←back to thread

Removing PGP from PyPI (2023)

(blog.pypi.org)
61 points harporoeder | 1 comments | 17 Oct 24 20:03 UTC | HN request time: 0.212s | source
1. nonameiguess ◴[17 Oct 24 22:44 UTC] No.41874574[source]
I feel like there is a broader issue being pushed aside here. Verifying a signature means you have a cryptographic guarantee that whoever generated an artifact possessed a private key associated with a public key. That key doesn't necessarily need to be published in a web-facing keystore to be useful. For packages associated with an OS-approved app store or a Linux distro's official repo, the store of trusted keys is baked into the package manager.

What value does that provide? As the installer of something, you almost never personally know the developer. You don't really trust them. At best, you trust the operating system vendor to sufficient vet contributors to a blessed app store. Whoever published package A is actually a maintainer of Arch Linux. Whoever published app B went through whatever the heck hoops Apple makes you go through. If malware gets through, some sort of process failed that can potentially be mediated.

If you're downloading a package from PyPI or RubyGems or crates.io or whatever, a web repository that does no vetting and allow anyone to publish anything, what assurance is this giving? Great, some package was legitimately published by a person who also published a public key. Who are they exactly? A pseudonym on Github with a cartoon avatar? Does that make them trustworthy? If they publish malware, what process can be changed to prevent that from happening again? As far as I can tell, nothing.

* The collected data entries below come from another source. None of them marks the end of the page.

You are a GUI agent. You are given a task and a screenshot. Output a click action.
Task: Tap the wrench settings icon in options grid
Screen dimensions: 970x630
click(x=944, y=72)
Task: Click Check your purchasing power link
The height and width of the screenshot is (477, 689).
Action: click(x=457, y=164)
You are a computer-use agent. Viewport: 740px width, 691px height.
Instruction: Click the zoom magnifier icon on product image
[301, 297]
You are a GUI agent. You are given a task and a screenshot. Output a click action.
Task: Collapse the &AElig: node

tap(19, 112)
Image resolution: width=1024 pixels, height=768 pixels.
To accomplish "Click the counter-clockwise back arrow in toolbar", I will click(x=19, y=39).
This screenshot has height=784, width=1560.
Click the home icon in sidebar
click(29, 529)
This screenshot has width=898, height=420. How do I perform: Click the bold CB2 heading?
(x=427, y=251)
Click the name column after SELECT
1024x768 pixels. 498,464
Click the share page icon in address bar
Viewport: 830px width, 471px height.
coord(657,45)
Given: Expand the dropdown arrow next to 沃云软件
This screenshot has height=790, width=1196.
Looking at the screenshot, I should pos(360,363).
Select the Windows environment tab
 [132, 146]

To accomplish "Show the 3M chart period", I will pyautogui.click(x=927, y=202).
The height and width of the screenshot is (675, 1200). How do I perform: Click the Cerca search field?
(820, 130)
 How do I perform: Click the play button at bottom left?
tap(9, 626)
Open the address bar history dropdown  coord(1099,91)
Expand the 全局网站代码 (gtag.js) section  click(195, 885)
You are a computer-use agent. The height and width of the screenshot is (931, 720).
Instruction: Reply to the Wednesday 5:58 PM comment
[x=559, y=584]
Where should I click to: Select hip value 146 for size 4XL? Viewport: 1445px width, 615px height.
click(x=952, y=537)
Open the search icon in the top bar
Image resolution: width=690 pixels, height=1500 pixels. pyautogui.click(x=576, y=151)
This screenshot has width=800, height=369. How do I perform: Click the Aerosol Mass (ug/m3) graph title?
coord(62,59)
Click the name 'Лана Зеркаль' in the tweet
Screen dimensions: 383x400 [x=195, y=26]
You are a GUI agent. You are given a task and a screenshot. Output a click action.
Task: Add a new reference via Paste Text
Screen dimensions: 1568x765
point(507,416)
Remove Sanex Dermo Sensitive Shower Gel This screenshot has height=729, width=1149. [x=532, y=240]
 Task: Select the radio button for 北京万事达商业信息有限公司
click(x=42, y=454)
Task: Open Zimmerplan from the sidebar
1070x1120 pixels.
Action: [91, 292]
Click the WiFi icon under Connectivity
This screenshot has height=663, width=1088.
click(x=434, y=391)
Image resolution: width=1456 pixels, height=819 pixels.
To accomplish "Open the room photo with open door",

If you change the keystore provider to sigstore, what does that give you? Fulcio just requires that you control an e-mail address to issue you a signing key. They're not vetting you in any way or requiring you to disclose a real-world identity that can be pursued if you do something bad. It's a step up in a limited scope of use cases in which packages are published by corporate entities that control an e-mail domain and ideally use their own private artifact registry. It does nothing for public repositories in which anyone is allowed to publish anything.

Fundamentally, if a public repository allows anyone to publish anything, does no vetting and requires no real identity disclosure, what is the basis of trust? If you're going to say something like "well I'm looking for .whl files but only from Microsoft," then the answer is for Microsoft to host its own repository that you can download from, not for Microsoft to publish packages to PyPI.

There are examples of making this sort of simpler for the consumer to get everything from a single place. Docker Hub, for instance. You can choose to only ever pull official library images and verify them against sigstore, but that works because Docker is itself a well-funded corporate entity that restricts who can publish official library images by vetting and verifying real identities.